Nucleus-associated phosphorylation of Ins(1,4,5)P-3 to InsP(6) in Dictyostelium

Although many cells contain large amounts of InsP(6), its metabolism and function is still largely unknown. In Dictyostelium lysates, the formation of InsP(6) by sequential phosphorylation of inositol via Ins(3,4,6)P-3 has been described [Stevens and Irvine (1990) Nature (London) 346, 580-583]; the second messenger Ins(1,4,5)P, was excluded as a potential substrate or intermediate for InsP(3) formation. However, we observed that mutant cells labelled in vivo with [H-3]inositol showed altered labelling of both [H-3]Ins(1,4, 5)P-3 and [H-3]InsP(6).

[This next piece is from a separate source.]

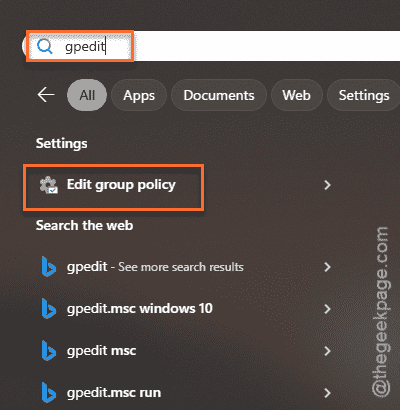
Task: Expand the chevron for 'gpedit.msc run'
Action: pos(327,393)
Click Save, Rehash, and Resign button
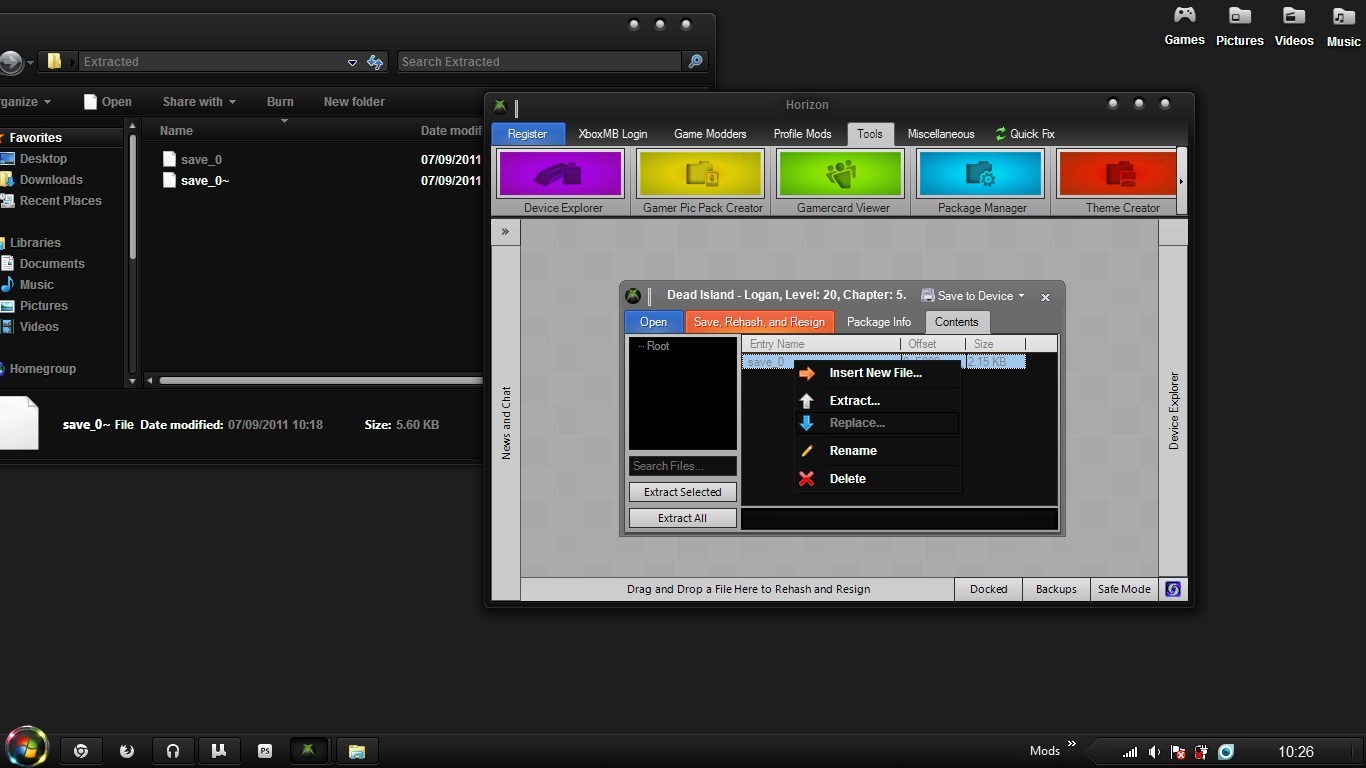1366x768 pixels. pos(759,322)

In this report we demonstrate that Ins(1,4,5)P-3 is converted into InsP(6) in vitro by nucleus-associated enzymes, in addition to the previously described stepwise phosphorylation of inositol to InsP(6) that occurs in the cytosol. HPLC analysis indicates that Ins(1,4,5)P-3 is converted into InsP(6) via sequential phosphorylation at the 3-, 6- and 2-positions. Ins[P-32]P-6, isolated from cells briefly labelled with [P-32]P-i, was analysed using Paramecium phytase, which removes the phosphates of InsP(6) in a specific sequence. The 6-position contained significantly more P-32 radioactivity than the 4- or 5-positions, indicating that the 6-position is phosphorylated after the other two positions. The results from these in vivo and in vitro experiments demonstrate a metabolic route involving the phosphorylation of Ins(1,4,5)P-3 via Ins(1,3,4,5)P-4 and Ins(1,3,4,5,6)P-5 to InsP(6) in a nucleus-associated fraction of Dictyostelium cells.